L’ultimo attacco informatico di cui si abbia notizia è relativo ancora al Lazio e in particolare la Asl Roma 3. L’azienda sanitaria – che copre un territorio che da Monteverde si estende fino a Ostia, con un bacino di utenza di oltre 600mila cittadini e 46 presidi sanitari, compreso l’Ospedale Grassi di Ostia – è andata completamente offline qualche settimana fa con il sito irraggiungibile e la intranet disattivata.

Un attacco che ricorda come la sicurezza informatica sia un problema costante per il mondo della Sanità. Non solo italiano visto che negli Usa Hiipa Jurnal, testata specializzata nella sicurezza, parla di 16 violazioni dei dati sanitari che hanno comportato l’esposizione, il furto o la divulgazione illecita di oltre 10 mila cartelle cliniche.

In Alaska è stata bucata la rete del Dipartimento della salute e dei servizi sociali dello Stato con esposizione delle informazioni sanitarie personali e protette di mezzo milione di persone.

Ingegneri clinici e Pnrr

Anche in Italia però non possiamo stare tranquilli, secondo l’ultimo rapporto Clusit ci sono stati 215 attacchi verso organizzazioni sanitarie italiane che valgono l’11.5% degli attacchi totali.

Di questi problemi se ne è parlato anche la recente convegno nazionale dell’Associazione Ingegneri Clinici (Aiic) che ha dedicato al tema due sessioni specifiche.
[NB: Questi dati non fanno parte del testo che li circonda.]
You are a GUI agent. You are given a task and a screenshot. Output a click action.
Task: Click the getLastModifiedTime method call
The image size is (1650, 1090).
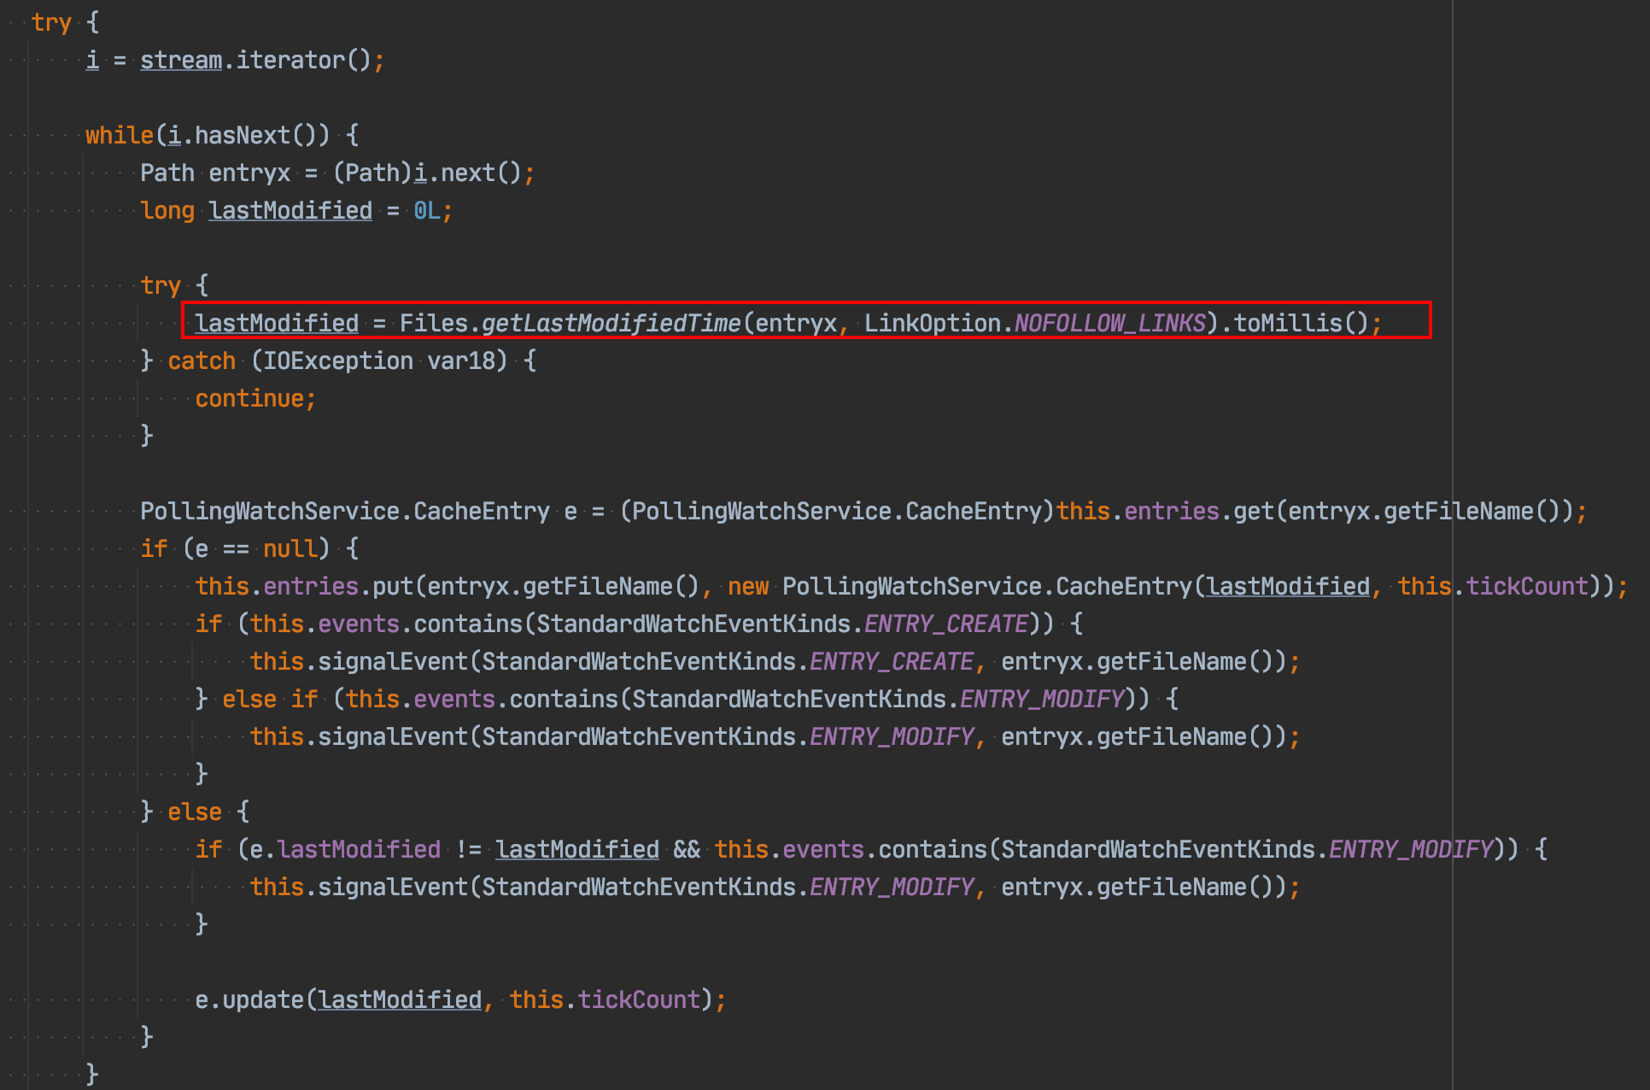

Per Giulia Magri (Confindustria Dispositivi Medici) la cybersecurity – definita come lo stato in cui sistemi e informazioni sono protetti nei confronti di attività non autorizzate – e i dispositivi medici “sono ormai strettamente correlati per il fatto che negli ultimi anni è aumentata l’interattività e l’interconnettività tra i sistemi dei dati. Ne consegue che i devices e i sistemi devono essere messi in totale protezione. Inoltre, se il fabbricante è a conoscenza di incidenti di software, deve porre in essere correttivi di sicurezza”.

Nel Pnrr si realizza una vera operazione di governance sulla Cybersecurity, ha spiegato Francesco Martelli (Istituto Superiore di Sanità), “mi risulta che questa sia la prima volta in cui si mette per iscritto, in un piano di alto livello, che un incremento delle funzionalità digitali della rete ospedaliera ha insito un rischio di hackeraggio del quale dobbiamo essere consci. È un problema già ampio e lo diventerà sempre di più andando avanti nel tempo e sviluppando sempre nuove tecnologie perché i dispositivi sono sempre più connessi. L’importante è riconoscere il problema come stiamo facendo noi in Italia, e affrontarlo incrementando la consapevolezza e le risorse di personale dedicato”.

Secondo Maurizio Rizzetto (esperto Aiic): Sicurezza dei dati significa sicurezza dei sistemi informativi. Significa ad esempio aderire alla Gdpr e regole dell’Agit. La normativa c’è, le regole anche: dobbiamo trovare la corretta applicazione e le competenze giuste per realizzarla”.

Le aree di intervento

Tutto chiaro, ma i problemi rimangono e dagli Stati Uniti Himss Cybersecurity, global advisor specializzato nell’healthcare dice che tre sono le aree chiave sulle quali bisogna intervenire.

Sicurezza dei dispositivi medici: Un allarmante 83% dei dispositivi di imaging medico funziona ancora su sistemi legacy, troppo vecchi per ricevere aggiornamenti software. In prospettiva ci saranno 50 miliardi di dispositivi medici entro il 2028, con 15-20 dispositivi IoMT in ogni stanza d’ospedale a rischio di attacchi.

Minacce interne accidentali o malevole: L’indagine Himss Cybersecurity 2020 ha rivelato che l’89% della compromissione iniziale degli ospedali avviene ancora attraverso le e-mail, e il 57% dei cyberattacchi inizia con insider fidati.

Mancanza di un team di sicurezza designato: spesso, gli operation manager si occupano dei sistemi al posto degli amministratori It. E l’87% dei leader della sicurezza It sanitaria dice di non avere il personale giusto per proteggere i sistemi. Il dato è peggiorato rispetto al rapporto del 2017 quando il 75% degli ospedali operava senza un leader della sicurezza designato.